### O QUE FAZER
A: No trecho sobre a aparição de Foligno, por que o evento foi caracterizado como fato incontestável?
B: Cite na íntegra todas as entradas para localizar palavras e elementos, linha por linha.

Capítulo XIV
Dores do Purgatório - Aparição de Foligno
Os Religiosos Dominicanos de Zamora
O mesmo rigor é revelado em uma aparição mais recente, envolvendo uma religiosa falecida de vida exemplar, que deu a conhecer os seus sofrimentos de uma forma calculada para inspirar terror a todas as almas. O evento aconteceu em 16 de novembro de 1859 em Foligno, próximo a Assis, na Itália. Fez muito alarde na Itália e, além da marca visível que se viu, um inquérito feito de maneira adequada e pela autoridade competente o caracterizou como fato incontestável.
No convento dos Terciários Franciscanos de Foligno constava uma irmã chamada Teresa Gesta que, durante muitos anos, foi a encarregada das noviças e, ao mesmo tempo, responsável pela sacristia da comunidade. Ela nasceu em Bastia, na Córsega, em 1797 e entrou para o mosteiro no ano de 1826. Irmã Teresa foi um modelo de fervor e caridade. 'Não precisamos ficar surpresos', disse seu diretor, 'se Deus a glorificar por algum prodígio após sua morte'. Ela morreu repentinamente, em 4 de novembro de 1859, de um ataque de apoplexia.

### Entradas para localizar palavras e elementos

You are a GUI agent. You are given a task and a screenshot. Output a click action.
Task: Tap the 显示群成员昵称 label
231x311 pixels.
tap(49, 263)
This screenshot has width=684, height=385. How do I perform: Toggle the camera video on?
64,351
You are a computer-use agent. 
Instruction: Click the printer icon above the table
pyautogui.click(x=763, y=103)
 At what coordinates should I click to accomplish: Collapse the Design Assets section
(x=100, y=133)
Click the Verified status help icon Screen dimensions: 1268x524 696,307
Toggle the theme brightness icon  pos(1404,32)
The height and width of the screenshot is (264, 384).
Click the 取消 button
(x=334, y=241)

### RESPOSTAS EM ORDEM
A: Porque, além da marca visível que se viu, houve um inquérito feito de maneira adequada e pela autoridade competente.

B:
You are a GUI agent. You are given a task and a screenshot. Output a click action.
Task: Tap the 显示群成员昵称 label
231x311 pixels.
tap(49, 263)
This screenshot has width=684, height=385. How do I perform: Toggle the camera video on?
64,351
You are a computer-use agent. 
Instruction: Click the printer icon above the table
pyautogui.click(x=763, y=103)
 At what coordinates should I click to accomplish: Collapse the Design Assets section
(x=100, y=133)
Click the Verified status help icon Screen dimensions: 1268x524 696,307
Toggle the theme brightness icon  pos(1404,32)
The height and width of the screenshot is (264, 384).
Click the 取消 button
(x=334, y=241)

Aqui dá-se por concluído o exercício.